Cindy Sherman et le masque
À l’occasion de sa récente exposition à la galerie Gagosian, Cindy Sherman revient à nouveau grimée et fardée, presque défigurée par endroits, cachée pour mieux se montrer. Retour sur cette mise en scène post-moderniste fascinante qui cultive d’inquiétants paradoxes.
Celui d’abord de l’artiste elle-même qui refuse catégoriquement de parler d’autoportraits là où chacun en reconnaît techniquement pourtant le genre. Clown monstrueux, femme d’intérieur des années 60, texane au maquillage orange, femme du monde, et ici sorcière ou princesse médiévale vêtue d’apparats griffés Chanel, Cindy Sherman a fait du déguisement une règle.
Dès lors, lui demander de reconnaître qu’il s’agit bien d’autoportraits reviendrait à nier l’essence même de son travail, faire croire au monde entier qu’elle est une autre. Comment nommer dans ce cas ces photographies où l’artiste se représente elle-même ? En l’absence de catégorie nouvelle, Cindy Sherman impose une béance conceptuelle aussi passionnante qu’intrigante réactivée non sans violence dans ce parcours. Béance qui justifie bien entendu tout son édifice de création et interdit tout espoir de lui faire entendre raison, son système reposant sur l’idée quasi obsessionnelle qu’elle peut se fondre dans autrui. Se fondre, certes mais devenir, jamais.

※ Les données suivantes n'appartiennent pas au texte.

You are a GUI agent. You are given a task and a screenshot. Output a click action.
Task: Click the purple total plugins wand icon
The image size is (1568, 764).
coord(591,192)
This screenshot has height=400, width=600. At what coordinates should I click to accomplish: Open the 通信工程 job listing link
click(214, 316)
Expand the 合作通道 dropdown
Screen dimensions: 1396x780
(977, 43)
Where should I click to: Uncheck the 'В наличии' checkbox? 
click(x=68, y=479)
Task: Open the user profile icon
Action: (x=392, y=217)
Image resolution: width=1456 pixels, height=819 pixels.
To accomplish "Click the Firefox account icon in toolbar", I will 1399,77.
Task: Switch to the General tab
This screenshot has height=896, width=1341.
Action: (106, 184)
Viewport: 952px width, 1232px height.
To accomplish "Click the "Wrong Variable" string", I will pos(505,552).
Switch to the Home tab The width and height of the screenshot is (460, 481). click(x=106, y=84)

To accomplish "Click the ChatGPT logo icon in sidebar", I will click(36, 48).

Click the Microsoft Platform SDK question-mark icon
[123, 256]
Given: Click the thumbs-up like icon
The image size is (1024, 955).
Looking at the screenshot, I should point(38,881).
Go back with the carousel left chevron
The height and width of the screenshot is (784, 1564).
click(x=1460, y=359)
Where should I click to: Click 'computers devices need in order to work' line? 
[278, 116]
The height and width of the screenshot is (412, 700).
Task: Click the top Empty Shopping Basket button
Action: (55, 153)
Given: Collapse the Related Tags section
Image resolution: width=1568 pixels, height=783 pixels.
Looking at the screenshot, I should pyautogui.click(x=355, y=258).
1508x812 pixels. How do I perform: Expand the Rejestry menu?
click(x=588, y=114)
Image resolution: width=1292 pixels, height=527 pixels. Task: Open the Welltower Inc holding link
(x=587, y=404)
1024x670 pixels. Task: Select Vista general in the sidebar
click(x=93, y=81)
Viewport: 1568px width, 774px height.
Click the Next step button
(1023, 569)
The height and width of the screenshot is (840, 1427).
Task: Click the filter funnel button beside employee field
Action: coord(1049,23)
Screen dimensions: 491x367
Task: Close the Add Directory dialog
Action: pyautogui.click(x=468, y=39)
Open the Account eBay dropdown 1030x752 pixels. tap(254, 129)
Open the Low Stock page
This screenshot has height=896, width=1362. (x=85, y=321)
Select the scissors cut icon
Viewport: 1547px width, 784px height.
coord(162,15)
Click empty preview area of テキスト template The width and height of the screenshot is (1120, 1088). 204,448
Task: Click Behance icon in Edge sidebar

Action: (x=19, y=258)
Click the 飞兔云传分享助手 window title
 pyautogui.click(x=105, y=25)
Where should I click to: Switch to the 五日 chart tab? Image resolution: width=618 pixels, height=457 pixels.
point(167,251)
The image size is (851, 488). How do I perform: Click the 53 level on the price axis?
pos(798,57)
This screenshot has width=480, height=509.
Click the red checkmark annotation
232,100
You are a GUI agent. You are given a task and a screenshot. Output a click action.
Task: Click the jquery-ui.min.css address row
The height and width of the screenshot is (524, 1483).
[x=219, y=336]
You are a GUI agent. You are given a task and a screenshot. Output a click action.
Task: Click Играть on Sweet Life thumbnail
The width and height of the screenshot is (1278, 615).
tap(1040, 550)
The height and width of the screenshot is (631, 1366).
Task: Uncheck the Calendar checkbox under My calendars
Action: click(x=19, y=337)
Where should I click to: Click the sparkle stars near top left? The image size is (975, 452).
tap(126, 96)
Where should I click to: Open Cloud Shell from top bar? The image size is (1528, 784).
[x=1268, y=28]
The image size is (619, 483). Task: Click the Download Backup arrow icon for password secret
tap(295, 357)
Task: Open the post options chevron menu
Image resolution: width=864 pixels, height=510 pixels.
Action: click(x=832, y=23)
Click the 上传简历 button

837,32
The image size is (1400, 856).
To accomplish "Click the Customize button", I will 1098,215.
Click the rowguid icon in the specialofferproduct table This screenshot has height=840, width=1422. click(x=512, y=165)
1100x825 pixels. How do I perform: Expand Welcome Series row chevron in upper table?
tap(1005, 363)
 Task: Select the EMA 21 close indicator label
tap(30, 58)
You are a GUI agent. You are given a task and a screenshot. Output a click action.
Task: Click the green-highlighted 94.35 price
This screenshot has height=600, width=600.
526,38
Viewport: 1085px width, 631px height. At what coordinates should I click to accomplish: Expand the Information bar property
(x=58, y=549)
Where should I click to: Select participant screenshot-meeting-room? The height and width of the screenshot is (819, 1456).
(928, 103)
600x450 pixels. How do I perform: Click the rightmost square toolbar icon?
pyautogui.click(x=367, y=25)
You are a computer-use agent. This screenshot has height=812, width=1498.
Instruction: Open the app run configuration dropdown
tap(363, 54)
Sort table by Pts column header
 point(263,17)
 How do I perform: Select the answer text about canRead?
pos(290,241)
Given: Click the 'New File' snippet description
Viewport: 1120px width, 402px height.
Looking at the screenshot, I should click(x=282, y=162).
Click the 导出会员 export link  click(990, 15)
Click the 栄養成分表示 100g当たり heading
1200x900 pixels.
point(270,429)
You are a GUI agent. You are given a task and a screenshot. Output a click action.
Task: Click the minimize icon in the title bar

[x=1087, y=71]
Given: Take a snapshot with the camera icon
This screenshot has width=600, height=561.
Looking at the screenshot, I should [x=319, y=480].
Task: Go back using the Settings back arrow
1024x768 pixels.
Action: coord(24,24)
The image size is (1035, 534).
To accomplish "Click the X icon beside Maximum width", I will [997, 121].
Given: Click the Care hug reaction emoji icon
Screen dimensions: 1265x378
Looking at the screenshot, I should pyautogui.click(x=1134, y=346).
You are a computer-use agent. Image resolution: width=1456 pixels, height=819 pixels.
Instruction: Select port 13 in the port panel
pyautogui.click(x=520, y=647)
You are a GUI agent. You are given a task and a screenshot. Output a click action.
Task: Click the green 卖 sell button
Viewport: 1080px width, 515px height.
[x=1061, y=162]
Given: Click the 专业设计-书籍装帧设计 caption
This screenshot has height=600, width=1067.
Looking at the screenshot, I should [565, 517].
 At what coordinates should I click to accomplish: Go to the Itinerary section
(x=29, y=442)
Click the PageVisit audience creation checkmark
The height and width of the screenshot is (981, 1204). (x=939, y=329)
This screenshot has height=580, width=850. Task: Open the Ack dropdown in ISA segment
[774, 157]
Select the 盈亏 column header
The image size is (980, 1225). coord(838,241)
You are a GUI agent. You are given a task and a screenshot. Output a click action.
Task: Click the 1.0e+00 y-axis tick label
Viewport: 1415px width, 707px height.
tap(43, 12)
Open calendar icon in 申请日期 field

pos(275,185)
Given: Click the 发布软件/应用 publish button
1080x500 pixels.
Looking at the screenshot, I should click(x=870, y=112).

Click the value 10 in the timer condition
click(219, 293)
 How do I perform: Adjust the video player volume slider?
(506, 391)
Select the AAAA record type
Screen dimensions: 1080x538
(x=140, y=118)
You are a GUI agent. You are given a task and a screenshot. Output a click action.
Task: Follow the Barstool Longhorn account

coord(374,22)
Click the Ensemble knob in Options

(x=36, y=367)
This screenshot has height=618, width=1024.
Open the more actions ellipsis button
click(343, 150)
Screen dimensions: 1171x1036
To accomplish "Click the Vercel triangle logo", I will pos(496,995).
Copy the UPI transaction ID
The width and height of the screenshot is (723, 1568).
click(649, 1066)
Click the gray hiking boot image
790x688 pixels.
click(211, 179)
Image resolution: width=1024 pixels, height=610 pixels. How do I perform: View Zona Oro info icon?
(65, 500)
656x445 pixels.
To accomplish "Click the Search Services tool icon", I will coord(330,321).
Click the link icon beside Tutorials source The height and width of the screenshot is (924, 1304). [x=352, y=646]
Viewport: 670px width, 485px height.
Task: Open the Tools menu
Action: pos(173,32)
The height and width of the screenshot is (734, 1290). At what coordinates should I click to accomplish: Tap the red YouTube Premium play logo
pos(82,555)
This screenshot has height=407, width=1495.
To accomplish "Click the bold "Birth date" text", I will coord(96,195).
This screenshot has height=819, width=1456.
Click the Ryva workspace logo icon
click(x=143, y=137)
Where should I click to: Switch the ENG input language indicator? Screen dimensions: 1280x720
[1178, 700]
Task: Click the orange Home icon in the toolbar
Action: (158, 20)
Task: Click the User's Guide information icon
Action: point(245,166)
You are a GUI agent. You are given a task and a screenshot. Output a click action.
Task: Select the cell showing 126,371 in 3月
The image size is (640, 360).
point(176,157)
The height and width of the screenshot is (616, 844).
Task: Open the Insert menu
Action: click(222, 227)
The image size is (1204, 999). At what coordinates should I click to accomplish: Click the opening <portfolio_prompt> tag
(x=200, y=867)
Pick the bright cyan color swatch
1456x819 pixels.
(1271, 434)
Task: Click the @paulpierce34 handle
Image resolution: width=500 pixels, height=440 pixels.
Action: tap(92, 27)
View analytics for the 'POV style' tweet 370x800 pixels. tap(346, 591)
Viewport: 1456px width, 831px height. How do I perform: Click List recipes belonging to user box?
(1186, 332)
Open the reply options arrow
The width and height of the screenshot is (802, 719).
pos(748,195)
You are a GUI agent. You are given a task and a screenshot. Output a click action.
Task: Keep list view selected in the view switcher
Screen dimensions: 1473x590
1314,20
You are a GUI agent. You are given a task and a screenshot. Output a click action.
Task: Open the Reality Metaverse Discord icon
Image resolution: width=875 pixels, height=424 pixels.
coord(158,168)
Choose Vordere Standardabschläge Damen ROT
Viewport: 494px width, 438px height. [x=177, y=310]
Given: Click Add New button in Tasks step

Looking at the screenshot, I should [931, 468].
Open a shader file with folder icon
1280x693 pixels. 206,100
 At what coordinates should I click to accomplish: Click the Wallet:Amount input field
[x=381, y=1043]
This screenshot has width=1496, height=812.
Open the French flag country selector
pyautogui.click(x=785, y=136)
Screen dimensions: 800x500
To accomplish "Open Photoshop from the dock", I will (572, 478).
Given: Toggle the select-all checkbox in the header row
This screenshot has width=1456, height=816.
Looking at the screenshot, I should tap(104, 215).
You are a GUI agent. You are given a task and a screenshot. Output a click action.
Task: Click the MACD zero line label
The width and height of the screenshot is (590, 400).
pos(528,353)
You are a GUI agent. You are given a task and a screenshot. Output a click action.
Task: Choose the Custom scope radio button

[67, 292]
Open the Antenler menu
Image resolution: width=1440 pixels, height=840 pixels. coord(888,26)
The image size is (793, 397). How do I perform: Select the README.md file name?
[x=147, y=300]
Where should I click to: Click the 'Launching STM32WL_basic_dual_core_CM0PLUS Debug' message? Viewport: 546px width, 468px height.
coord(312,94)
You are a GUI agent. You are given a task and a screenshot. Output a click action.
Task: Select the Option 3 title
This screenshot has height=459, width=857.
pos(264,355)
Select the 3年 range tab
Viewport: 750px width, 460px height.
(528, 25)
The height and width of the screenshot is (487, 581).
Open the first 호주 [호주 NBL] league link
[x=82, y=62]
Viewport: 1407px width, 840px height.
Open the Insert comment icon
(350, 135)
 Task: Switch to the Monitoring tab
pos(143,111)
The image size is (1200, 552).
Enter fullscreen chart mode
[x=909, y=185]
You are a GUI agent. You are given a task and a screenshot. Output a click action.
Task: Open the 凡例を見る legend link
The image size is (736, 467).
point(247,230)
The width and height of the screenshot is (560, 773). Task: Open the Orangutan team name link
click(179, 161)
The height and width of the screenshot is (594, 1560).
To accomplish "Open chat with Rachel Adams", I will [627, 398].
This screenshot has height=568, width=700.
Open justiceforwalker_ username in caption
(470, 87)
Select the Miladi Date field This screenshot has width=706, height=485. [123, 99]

En cela Sherman est pathétique, au sens d’émouvante, à lutter sans cesse contre elle-même et se cherchant par delà elle-même. Au premier plan de ses « autoportraits » mais toujours cachée, elle incarne la figure de l’hypocrite (en grec, masque). Voilà sans doute pourquoi sa production déstabilise : tension entre le volontarisme de la mise en scène et l’identité dérobée renvoyant constamment en sourdine à la duperie, au mensonge, ennemi universellement terrifiant. Cindy Sherman, en mentant à la vue de tous, est « humaine, trop humaine ».